----- EXERCISE MATERIAL -----

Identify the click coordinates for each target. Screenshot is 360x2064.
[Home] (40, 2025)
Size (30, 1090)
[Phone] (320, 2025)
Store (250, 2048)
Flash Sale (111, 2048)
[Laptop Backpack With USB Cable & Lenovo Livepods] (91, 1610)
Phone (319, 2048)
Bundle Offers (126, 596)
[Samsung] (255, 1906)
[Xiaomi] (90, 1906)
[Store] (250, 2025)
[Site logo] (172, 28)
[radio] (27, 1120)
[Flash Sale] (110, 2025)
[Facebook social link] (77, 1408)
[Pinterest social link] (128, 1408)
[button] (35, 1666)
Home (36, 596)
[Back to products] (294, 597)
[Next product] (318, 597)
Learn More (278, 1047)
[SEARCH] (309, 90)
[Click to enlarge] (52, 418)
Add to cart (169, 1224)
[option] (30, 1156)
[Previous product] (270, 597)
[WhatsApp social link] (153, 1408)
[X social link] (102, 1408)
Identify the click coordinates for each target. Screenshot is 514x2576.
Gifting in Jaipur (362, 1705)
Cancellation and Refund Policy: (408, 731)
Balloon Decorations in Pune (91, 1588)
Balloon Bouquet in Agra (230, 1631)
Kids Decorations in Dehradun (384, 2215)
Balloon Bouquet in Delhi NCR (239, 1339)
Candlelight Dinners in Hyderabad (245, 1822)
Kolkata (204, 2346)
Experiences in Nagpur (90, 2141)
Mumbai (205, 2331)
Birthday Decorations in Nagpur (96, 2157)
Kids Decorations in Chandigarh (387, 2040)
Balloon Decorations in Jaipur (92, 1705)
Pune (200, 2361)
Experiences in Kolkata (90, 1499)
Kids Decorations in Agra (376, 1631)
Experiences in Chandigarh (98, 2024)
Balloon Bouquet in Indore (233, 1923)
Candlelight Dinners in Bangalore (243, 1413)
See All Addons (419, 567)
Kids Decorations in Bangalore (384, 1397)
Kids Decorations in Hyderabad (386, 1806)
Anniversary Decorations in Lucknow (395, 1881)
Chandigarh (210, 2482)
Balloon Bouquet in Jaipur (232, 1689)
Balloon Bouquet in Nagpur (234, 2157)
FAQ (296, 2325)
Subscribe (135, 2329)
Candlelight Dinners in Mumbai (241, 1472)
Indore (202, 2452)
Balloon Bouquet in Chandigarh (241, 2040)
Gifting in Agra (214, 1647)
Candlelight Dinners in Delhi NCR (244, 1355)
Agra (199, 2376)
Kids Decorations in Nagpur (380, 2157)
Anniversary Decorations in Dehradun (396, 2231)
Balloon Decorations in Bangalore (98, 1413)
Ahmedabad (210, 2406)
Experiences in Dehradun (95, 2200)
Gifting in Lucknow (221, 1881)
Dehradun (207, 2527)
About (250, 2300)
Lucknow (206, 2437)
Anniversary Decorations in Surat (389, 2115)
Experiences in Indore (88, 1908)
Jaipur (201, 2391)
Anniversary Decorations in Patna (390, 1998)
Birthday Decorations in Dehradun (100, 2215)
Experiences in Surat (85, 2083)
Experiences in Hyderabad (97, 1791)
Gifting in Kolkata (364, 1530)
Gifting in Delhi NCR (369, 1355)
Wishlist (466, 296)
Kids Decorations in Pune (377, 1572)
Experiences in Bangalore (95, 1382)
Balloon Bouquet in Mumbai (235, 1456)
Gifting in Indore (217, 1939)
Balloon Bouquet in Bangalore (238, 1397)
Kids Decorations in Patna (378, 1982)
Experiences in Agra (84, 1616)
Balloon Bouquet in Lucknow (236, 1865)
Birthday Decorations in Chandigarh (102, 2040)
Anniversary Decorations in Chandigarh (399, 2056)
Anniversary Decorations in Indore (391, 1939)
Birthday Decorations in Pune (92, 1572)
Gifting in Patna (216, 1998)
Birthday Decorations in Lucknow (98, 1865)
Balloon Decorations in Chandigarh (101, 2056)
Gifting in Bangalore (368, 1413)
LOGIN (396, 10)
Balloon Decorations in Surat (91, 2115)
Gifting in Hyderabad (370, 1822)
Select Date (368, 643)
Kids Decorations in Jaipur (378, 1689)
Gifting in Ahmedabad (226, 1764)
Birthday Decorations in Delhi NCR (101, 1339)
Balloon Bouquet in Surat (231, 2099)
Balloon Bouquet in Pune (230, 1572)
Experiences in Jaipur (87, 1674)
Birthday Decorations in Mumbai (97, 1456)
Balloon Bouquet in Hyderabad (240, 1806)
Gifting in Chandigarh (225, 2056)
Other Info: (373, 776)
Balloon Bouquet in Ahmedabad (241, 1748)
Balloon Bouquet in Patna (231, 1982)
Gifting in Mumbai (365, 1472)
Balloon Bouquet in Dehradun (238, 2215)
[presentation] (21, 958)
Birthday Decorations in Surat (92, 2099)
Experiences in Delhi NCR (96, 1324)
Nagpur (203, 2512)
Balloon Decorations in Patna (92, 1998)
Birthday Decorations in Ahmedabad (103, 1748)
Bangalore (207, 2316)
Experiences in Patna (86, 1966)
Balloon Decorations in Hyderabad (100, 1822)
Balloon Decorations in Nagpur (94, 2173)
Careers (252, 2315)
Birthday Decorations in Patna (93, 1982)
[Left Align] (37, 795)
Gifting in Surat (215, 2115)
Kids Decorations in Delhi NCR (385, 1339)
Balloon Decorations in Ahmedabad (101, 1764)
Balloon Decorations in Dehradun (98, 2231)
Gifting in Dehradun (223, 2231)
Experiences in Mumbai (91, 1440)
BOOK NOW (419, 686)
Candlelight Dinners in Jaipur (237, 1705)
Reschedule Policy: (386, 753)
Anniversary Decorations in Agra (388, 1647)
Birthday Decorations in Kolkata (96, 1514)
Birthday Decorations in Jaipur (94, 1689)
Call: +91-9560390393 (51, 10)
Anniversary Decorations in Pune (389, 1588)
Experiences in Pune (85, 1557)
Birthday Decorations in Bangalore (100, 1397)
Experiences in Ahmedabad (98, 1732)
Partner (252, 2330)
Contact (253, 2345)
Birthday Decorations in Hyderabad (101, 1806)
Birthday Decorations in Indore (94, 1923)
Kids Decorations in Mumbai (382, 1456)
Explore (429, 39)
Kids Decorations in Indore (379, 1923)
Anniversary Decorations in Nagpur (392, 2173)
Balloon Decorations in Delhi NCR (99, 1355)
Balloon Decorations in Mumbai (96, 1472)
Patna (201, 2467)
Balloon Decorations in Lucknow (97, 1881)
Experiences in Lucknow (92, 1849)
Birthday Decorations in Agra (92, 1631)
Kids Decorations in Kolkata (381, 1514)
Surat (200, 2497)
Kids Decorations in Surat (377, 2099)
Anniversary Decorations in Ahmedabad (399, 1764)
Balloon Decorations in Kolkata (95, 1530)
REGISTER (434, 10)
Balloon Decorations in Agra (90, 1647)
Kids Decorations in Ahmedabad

-----

The answer must consist of every line above that holds the string "Delhi", copied exactly.

ANSWER TO THIS TASK:
Balloon Bouquet in Delhi NCR (239, 1339)
Candlelight Dinners in Delhi NCR (244, 1355)
Gifting in Delhi NCR (369, 1355)
Birthday Decorations in Delhi NCR (101, 1339)
Experiences in Delhi NCR (96, 1324)
Kids Decorations in Delhi NCR (385, 1339)
Balloon Decorations in Delhi NCR (99, 1355)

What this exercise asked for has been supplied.